Hereditary spastic paraplegia (HSP) is a group of currently incurable disorders caused by the degeneration of corticospinal upper motor neuron axons, which are among the longest in the body. Recent research suggests that a few unifying pathways could link many genetically distinct HSP subtypes. Investigating these pathways and the pathological mechanisms affecting them is crucial to advance the development of effective treatments for HSP and related neurodegenerative disorders, including Alzheimer’s and Parkinson’s disease, multiple sclerosis, peripheral neuropathies and various motor neuron diseases.

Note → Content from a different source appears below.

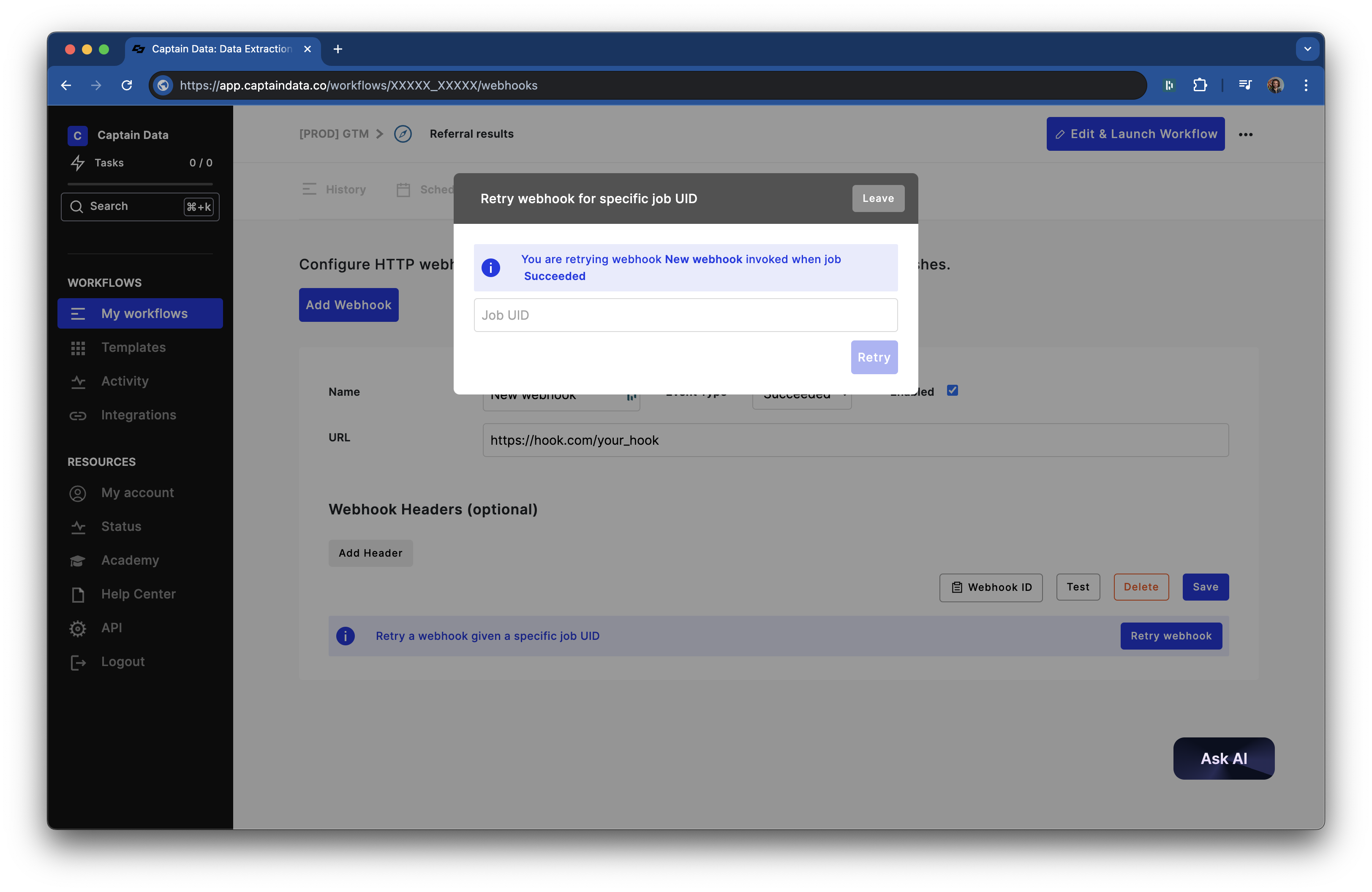Click the Tasks lightning bolt icon
1372x892 pixels.
click(x=77, y=163)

This project focuses on endoplasmic reticulum (ER) proteins atlastins (ATLs), particularly ATL1, as ATL1 gene mutations cause the most frequent childhood-onset form of HSP. Using CRISPRi, I engineered ATL1 knock-down (KD) into the i³ human induced pluripotent stem cells (iPSCs) and utilised iPSC-derived neurons to investigate the roles of ATL1 in the ER and other cellular compartments and processes commonly affected in HSP. Preliminary findings showed fewer ER junctions in ATL1 KD neurons, consistent with known atlastin’s role in ER tubule fusion. Additionally, ER proteins were highly enriched in a protein list with altered abundance in ATL1 KD neurons determined through proteomics. Moreover, abnormalities in the endo-lysosomal system were identified in ATL1-depleted neurons. They had slightly fewer and larger lysosomes with reduced degradative capacity. Additionally, neuronal endosomal tubules were elongated, pointing towards a potential tubule fission defect which could lead to missorting of diverse cargo, such as lysosomal hydrolases. Lipidomics and neutral lipid staining revealed higher triglyceride content in neurons lacking ATL1. Moreover, blocking lipolysis degradation led to lipid droplet (LD) accumulation, with significantly more LDs in ATL1 KD neurons. The cellular content of other lipid classes was also altered, indicating potential lipid imbalance resulting from ATL1 loss. Finally, developing ATL1-depleted neurons exhibited altered morphology, with a significantly longer dominant neurite. Despite the detected phenotypes, the lack of ATL1 had no effect on neuronal viability.

These observations demonstrate that atlastin deficiency impacts cellular processes beyond its conventional role in ER shaping. In addition, the findings and tools developed in this study provide a foundation to investigate underlying mechanisms and pathways connecting the phenotypes resulting from ATL1 deficiency.